§ **Written instruction**: From the forum post below about adding layers to ResNet18, name every layer attribute that the BasicBlock2 constructor assigns to self.

§ **Passage**:
[START]
Adding layers to ResNet18 gives RuntimeError error

Hello,

I have added a few layers to the resnet18 model but when I try to find the summary of the model using a dummy input, I am getting a RuntimeError.

Code:


import torch.nn as nn
import torch
from torchsummary import summary
import torchvision


class BasicBlock2(nn.Module):

    def __init__(self, in_channels, out_channels, stride=(1, 1), dilation=(1, 1), downsample=None):
        super(BasicBlock2, self).__init__()
        self.conv1 = nn.Conv2d(in_channels=in_channels,
                               out_channels=out_channels,
                               kernel_size=(5, 5),
                               padding=(0, 0),
                               dilation=dilation,
                               stride=stride)
        self.batch_norm1 = nn.BatchNorm2d(out_channels)
        self.relu1 = nn.ReLU(inplace=True)

        self.conv2 = nn.Conv2d(in_channels=in_channels,
                               out_channels=out_channels,
                               kernel_size=(3, 3),
                               padding=(1, 1),
                               dilation=dilation,
                               stride=stride)
        self.batch_norm2 = nn.BatchNorm2d(out_channels)
        self.relu2 = nn.ReLU(inplace=True)

    def forward(self, x):
        # The input shape of the first layer should be: [-1, 128, 64, 192]
        out = self.conv1(x)
        out = self.batch_norm1(out)
        out = self.relu1(out)

        # out = self.conv2(out)
        # out = self.batch_norm2(out)
        # out = self.relu2(out)
[END]
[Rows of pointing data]
[START]
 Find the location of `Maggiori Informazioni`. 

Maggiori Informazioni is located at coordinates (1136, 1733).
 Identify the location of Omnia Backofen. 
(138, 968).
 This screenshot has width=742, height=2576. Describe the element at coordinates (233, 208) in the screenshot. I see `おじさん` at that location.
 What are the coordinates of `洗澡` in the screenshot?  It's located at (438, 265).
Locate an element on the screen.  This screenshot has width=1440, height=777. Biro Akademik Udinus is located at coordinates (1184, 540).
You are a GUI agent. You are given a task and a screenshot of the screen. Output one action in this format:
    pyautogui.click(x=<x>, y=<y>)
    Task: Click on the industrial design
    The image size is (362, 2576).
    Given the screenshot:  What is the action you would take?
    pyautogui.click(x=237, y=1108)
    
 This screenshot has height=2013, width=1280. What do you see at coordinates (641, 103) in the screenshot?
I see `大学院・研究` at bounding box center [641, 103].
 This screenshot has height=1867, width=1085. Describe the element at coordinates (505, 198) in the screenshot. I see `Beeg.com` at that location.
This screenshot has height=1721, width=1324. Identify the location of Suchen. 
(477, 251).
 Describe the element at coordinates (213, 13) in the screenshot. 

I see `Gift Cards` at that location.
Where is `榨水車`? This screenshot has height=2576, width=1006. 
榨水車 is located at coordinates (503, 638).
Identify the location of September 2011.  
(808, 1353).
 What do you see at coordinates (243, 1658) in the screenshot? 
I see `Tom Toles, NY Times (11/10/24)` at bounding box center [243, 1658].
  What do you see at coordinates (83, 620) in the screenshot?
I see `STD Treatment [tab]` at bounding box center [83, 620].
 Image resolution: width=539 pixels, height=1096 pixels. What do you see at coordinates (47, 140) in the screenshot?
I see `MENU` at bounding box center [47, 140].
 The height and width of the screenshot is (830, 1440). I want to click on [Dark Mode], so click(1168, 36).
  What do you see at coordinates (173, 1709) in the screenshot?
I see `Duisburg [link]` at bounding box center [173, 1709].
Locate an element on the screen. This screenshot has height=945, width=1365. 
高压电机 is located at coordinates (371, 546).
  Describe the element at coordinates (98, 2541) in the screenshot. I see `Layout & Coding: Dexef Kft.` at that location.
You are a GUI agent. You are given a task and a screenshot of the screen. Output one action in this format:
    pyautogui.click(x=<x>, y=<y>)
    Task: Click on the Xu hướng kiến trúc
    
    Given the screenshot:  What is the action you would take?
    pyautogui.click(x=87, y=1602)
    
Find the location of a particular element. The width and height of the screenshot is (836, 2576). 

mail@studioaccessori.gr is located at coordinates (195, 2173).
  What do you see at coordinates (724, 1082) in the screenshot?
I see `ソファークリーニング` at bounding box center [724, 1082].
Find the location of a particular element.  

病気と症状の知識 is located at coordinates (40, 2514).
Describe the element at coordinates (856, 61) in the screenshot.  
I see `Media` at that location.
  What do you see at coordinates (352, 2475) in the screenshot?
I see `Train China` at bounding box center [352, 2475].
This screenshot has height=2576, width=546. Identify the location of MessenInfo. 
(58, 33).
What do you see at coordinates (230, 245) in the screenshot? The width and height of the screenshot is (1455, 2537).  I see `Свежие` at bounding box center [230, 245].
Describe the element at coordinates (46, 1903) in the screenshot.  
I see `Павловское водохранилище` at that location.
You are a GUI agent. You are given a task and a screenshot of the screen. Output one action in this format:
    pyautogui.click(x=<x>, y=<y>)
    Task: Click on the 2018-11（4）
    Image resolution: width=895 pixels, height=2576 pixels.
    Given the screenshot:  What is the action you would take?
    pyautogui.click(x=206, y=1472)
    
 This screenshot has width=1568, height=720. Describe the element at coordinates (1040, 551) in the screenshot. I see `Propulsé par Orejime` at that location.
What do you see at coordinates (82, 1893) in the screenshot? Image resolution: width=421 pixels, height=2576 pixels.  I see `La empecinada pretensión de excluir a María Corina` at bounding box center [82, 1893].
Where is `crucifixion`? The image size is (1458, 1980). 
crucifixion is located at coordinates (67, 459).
[END]
§ **Solution**: conv1, batch_norm1, relu1, conv2, batch_norm2, relu2